Cameroun: une clinique fermée pour une facture de 6 millions FCFA adressée à un patient atteint du Covid-19

Une vue de Douala, la capitale économique du Cameroun.

Une vue de Douala, la capitale économique du Cameroun.. DR

Le 15/05/2020 à 12h06, mis à jour le 16/05/2020 à 13h26

Le ministre de la Santé reproche à une formation sanitaire exerçant à Douala, de prendre en charge des patients Covid-19 sans agrément. Il demande également des explications sur une facture d'un montant de 6 millions de FCFA adressée à l'un d'eux. Le gestionnaire de la clinique s'en défend.

Ce jeudi 14 mai, les autorités administratives ont procédé à la mise sous scellés de la clinique Marie O, à Douala, la métropole économique. Motif : «Non-respect de la réglementation en vigueur et atteinte à la morale publique», indique le document apposé à l’entrée de l'établissement.

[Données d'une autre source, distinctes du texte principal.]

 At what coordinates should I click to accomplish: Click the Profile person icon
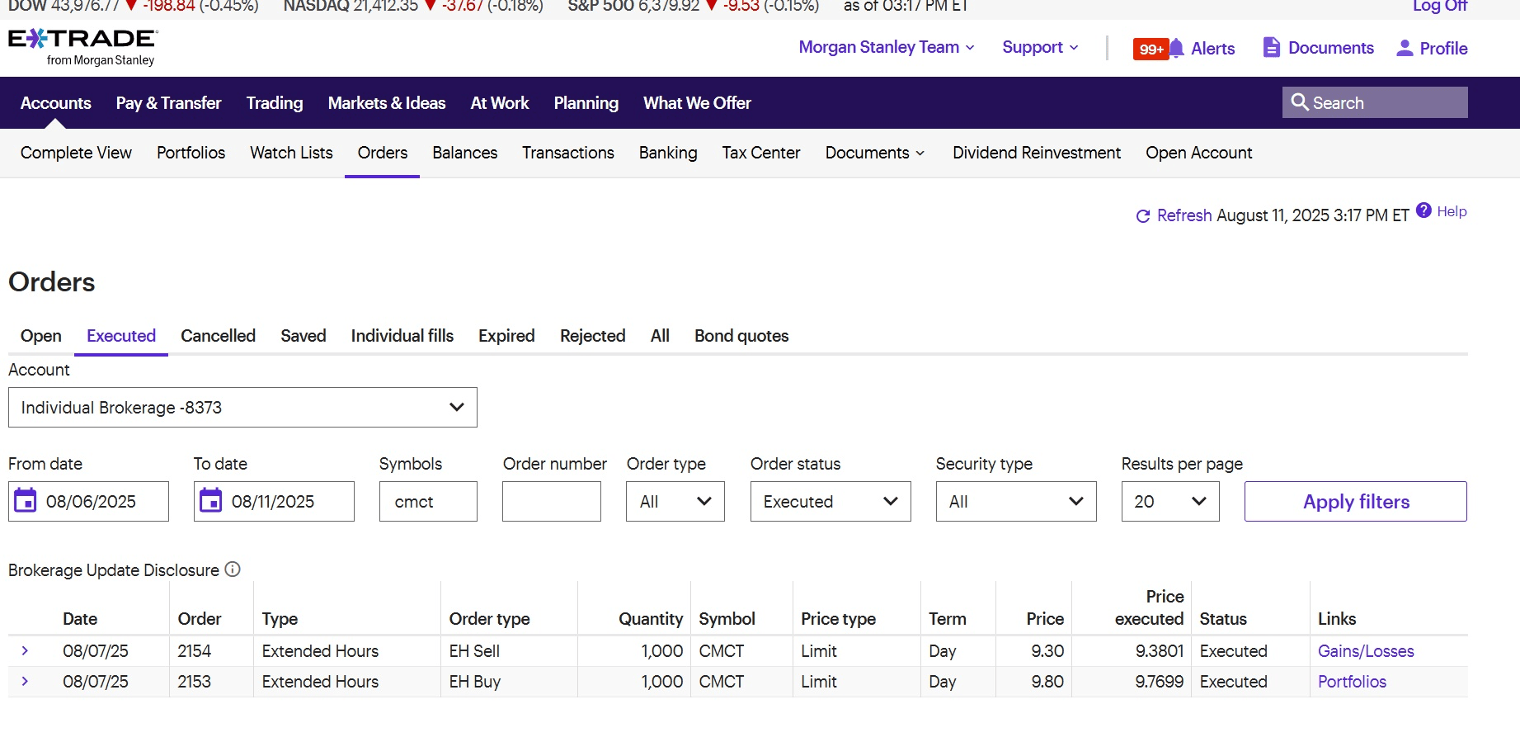coord(1404,48)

Il s’agit en fait de l’exécution d’une instruction du ministre de la Santé publique, Manaouda Malachie. Dans un courrier adressé au préfet du département du Wouri, le ministre évoque des activités en violation des dispositions de l’arrêté portant création et fonctionnement des centres spéciaux de prise en charge des patients atteints de Covid-19, pour exiger la fermeture de l’établissement.

La pomme de discorde est notamment une facture de plus de 6,3 millions de francs CFA (9.603 euros) adressée à un client (pour six jours d’hospitalisation en réanimation) et abondamment partagée sur les réseaux sociaux. Le 7 mai dernier, cette clinique a adressé une nouvelle facture au même patient, de 14.419.238 francs CFA toujours pour des soins en réanimation (du 22 avril au 7 mai).

«Ce énième scandale vient à la suite de ma lettre du 6 mai, par laquelle je sollicitais déjà, sous 72h, les explications de cette structure sur une facture de six millions. Aucune réponse à ce jour», précise le ministre sur son compte Twitter.

«Le problème, c’est que pour les médecins aujourd’hui, le malade est perçu comme un client et non un patient. Tout est bon pour lui extorquer de l'argent», commente un internaute. Cependant, le Syndicat national des médecins du Cameroun (Synamec) juge cette décision «arbitraire».

«Après avoir été édifié sur les différents cas cliniques et à la vue des dossiers médicaux qui nous ont été présentés, le bureau n’a relevé aucune irrégularité dans la PEC (prise en charge, Ndlr) et la pratique médicale. Étant donné qu’aucune enquête n’a encore été menée et que notre confrère n’a pas eu l’occasion d'être entendu par les institutions (Ordre national des médecins et ministère de la Santé, Ndlr), nous sommes surpris de la décision de la tutelle de la fermeture», indique un communiqué du syndicat, signé par son secrétaire général.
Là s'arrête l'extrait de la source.